Now he tried to remember the sequence of meetings about Ecuador that had ended in failure and then deceit. First Faith had come up with the idea of doing a special project that concerned sex trafficking there. Of course he wanted to please her, so he’d immediately turned it over to two associates. A contact in Quito had been secured and hired, and a two-pronged plan had been put in place. First there would be a rescue of one hundred girls who had been forced to work as prostitutes in Guayaquil. A local, fearless security team had been engaged for the job. And next, once the girls were rescued, they would be matched with older women who would serve as mentors and teach them a trade. Women learning from women, an admirable project.
“It’ll look great,” someone at ShraderCapital said. “We should be doing more things like this.”
It was all put in place and ready to go. But during a second or third meeting, when all the outstanding details were supposed to be worked out, Emmett was only half-listening. That was the meeting at which Doug Paulson, the COO, said he had something he needed to bring up. “I hate to insert this at the zero hour,” he said, “but when Brit and I took the kids to the Galápagos she met this woman, Trina Delgado, who organizes on behalf of charities in South America. Brit thinks she is the real deal. And when I told her about what we’ve bee
n doing in Ecuador, she suggested it would be great if we could bring Trina in.”
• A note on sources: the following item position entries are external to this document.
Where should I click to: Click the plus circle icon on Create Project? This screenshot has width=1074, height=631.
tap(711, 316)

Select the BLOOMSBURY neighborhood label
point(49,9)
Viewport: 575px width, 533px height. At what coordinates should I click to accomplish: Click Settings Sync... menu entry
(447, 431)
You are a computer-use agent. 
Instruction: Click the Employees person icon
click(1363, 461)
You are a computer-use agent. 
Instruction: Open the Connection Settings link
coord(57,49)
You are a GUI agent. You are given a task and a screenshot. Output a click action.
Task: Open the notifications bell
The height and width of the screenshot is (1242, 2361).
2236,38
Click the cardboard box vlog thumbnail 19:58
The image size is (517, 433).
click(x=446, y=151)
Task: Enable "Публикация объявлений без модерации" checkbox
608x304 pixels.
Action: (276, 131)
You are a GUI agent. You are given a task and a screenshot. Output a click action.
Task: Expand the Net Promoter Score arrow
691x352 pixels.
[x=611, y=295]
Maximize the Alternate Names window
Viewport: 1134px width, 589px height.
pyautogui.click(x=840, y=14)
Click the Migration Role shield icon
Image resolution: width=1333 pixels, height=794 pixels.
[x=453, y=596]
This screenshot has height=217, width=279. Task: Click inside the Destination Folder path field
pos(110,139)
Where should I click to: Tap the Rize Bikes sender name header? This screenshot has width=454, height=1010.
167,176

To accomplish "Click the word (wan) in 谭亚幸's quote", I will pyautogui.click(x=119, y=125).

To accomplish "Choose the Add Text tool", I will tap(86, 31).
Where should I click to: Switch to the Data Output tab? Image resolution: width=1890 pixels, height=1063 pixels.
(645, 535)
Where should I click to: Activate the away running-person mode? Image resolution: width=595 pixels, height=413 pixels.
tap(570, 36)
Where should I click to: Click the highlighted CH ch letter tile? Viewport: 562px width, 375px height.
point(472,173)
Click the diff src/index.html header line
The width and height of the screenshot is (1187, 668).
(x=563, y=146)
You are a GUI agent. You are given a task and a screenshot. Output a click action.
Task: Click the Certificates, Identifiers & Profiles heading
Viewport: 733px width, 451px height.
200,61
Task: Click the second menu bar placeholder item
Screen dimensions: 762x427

“What do you mean, bring her in?” asked Monica Vendler, the lone woman at this high level at ShraderCapital.
“Well, I’m wondering if it’s too late to sideline the person Faith hired. It would mean a lot to my wife to be able to work with Trina.”
“If you think she’s good,” said Greg Stupack.
“I don’t know about this,” Monica said.
“Brit really likes this woman,” Doug repeated. “I thought helping other women was a central part of Loci’s mission.”
So the first woman had been swapped out for the second one, and everything proceeded. But when the rescue mission was days away, a meeting was suddenly called. Doug Paulson, slightly red-faced now, haltingly explained that Trina Delgado, to whom they had already paid an exorbitant and nonrefundable fee, turned out not to have been good with “follow-through.” The story quickly tumbled out of him. “She acts like she’s doing everything she can, but I think she’s a fucking grifter,” he finally said. “Brit feels horrible, and so do I.” Trina had never hired mentors, but had taken ShraderCapital’s money. Nothing was in place, absolutely nothing.
“Why am I not surprised?” asked Monica acidly. “So if we don’t have mentors, are we still going ahead with the rescue?”
“It’s a good outfit,” said Greg. “Highly rated. Plus, we prepaid.”
“What were they supposed to teach these girls, anyway?” asked Kim Russo, the COO’s pretty, blond, broad-shouldered young assistant.
“All kinds of things,” said one of the other assistants. “English. Computer skills. Also, a trade. Knitting. Weaving.”